Akan tetapi, penggantian sistem yang baru ini pada dasarnya dimaksudkan untuk menghilangkan sisi negatif dari sistem PPn yang selama ini berlaku, yaitu menghilangkan efek pajak atas pajak (cascading effect) dari penerapan PPn.
Atas dasar alasan-alasan tersebut di atas, UU PPn dianggap tidak dapat digunakan lagi untuk memenuhi kebutuhan dan diganti dengan sistem PPN yang diatur dalam Undang-Undang Nomor 8 Tahun 1983 tentang Pajak Pertambahan Nilai Barang dan Jasa dan Pajak Penjualan Barang Mewah (UU PPN Nomor 8 Tahun 1983).

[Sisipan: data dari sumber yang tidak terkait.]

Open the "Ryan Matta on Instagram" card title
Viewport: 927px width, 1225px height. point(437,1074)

Alasan UU PPn tidak lagi sesuai dengan perkembangan perekonomian dan adanya tuntutan penerimaan negara yang semakin tinggi dinyatakan dalam Bagian Umum dari Penjelasan UU PPN Nomor 8 Tahun 1983 sebagai berikut:
“Sistem Perpajakan yang berlaku dewasa ini, khususnya Pajak Penjualan 1951, tidak lagi memadai untuk menampung kegiatan kegiatan masyarakat dan belum mencapai sasaran kebutuhan pembangunan, antara lain untuk meningkatkan penerimaan Negara, mendorong ekspor, dan pemerataan pembebanan pajak.” (dengan penambahan penekanan)

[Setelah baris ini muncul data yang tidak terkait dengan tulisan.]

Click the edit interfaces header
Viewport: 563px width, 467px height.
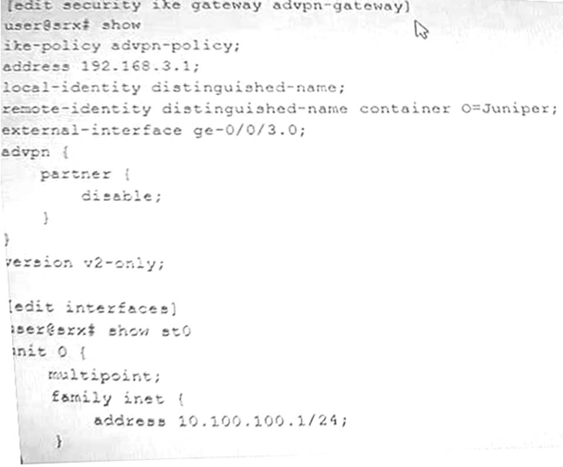point(93,308)
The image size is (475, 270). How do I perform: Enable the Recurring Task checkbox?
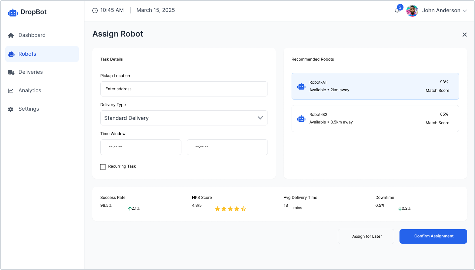click(x=103, y=167)
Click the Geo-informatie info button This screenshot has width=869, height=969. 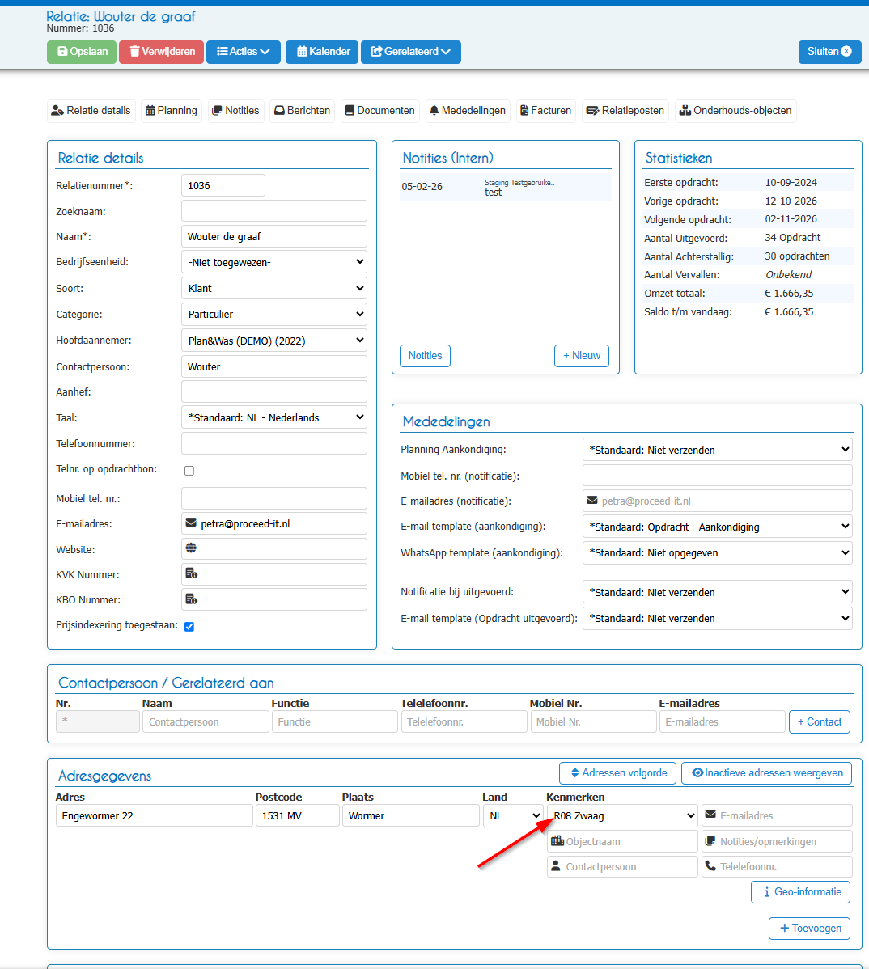(800, 891)
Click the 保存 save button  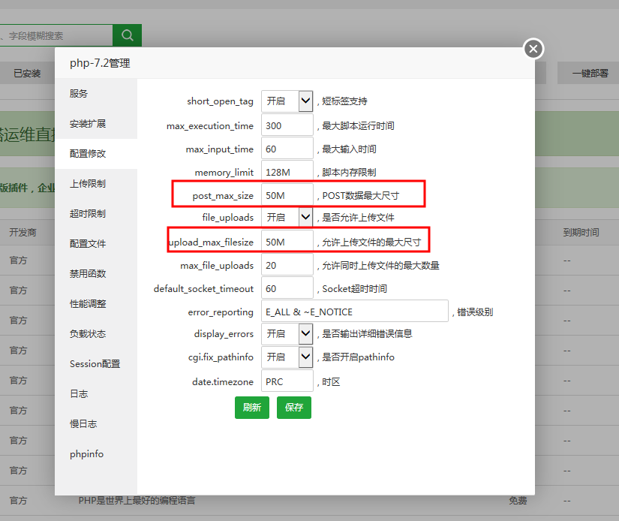coord(293,408)
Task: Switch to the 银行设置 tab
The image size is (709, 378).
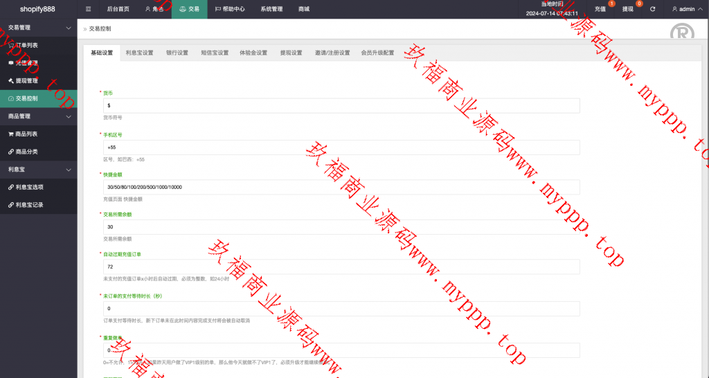Action: (x=177, y=53)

Dalam pelaksanaannya, UU PPN Nomor 8 Tahun 1983 ini diatur lebih lanjut dalam Peraturan Pemerintah Nomor 38 Tahun 1983 yang pada awalnya akan diberlakukan pada tanggal 1 Juli 1984. Namun, melalui Peraturan Pemerintah Pengganti Undang-Undang Nomor 1 Tahun 1984 (Perppu), pemerintah memutuskan untuk menangguhkan pelaksanaan UU PPN Nomor 8 Tahun 1983 menjadi selambat-lambatnya tanggal 1 Januari 1986.
Penangguhan masa berlakunya UU PPN Nomor 8 Tahun 1983, menurut penjelasan Perppu ini, disebabkan karena belum siapnya berbagai pihak yang bersangkutan untuk melaksanakan undang-undang tersebut mulai 1 Juli 1984. Penundaan ini dilakukan karena ketidaksiapan tersebut dikhawatirkan dapat menimbulkan gangguan yang dapat merugikan negara dan masyarakat.
Meskipun demikian, pelaksanaan UU PPN yang ditangguhkan selambat-lambatnya pada 1 Januari 1986, telah mulai diberlakukan pada 1 April 1985. Ketentuan tersebut diatur dalam Peraturan Pemerintah Nomor 22 Tahun 1985 sebagai pengganti dari Peraturan Pemerintah Nomor 38 Tahun 1983 (Soerjono Sastrohadikoesoemo, 2004).
Pada awal penerapannya, UU PPN Nomor 8 Tahun 1983 hanya mengatur secara langsung penjualan pertama dari Barang Kena Pajak (BKP). Transaksi lanjutan, dari distributor ke sub-distributor dan lanjutannya ke konsumen, pengenaan PPN-nya diatur oleh Peraturan Pemerintah.
Demikian pula jenis jasa yang dikenai PPN, pengaturannya juga dikembalikan ke Peraturan Pemerintah (Soerjono Sastrohadikoesoemo, 2004).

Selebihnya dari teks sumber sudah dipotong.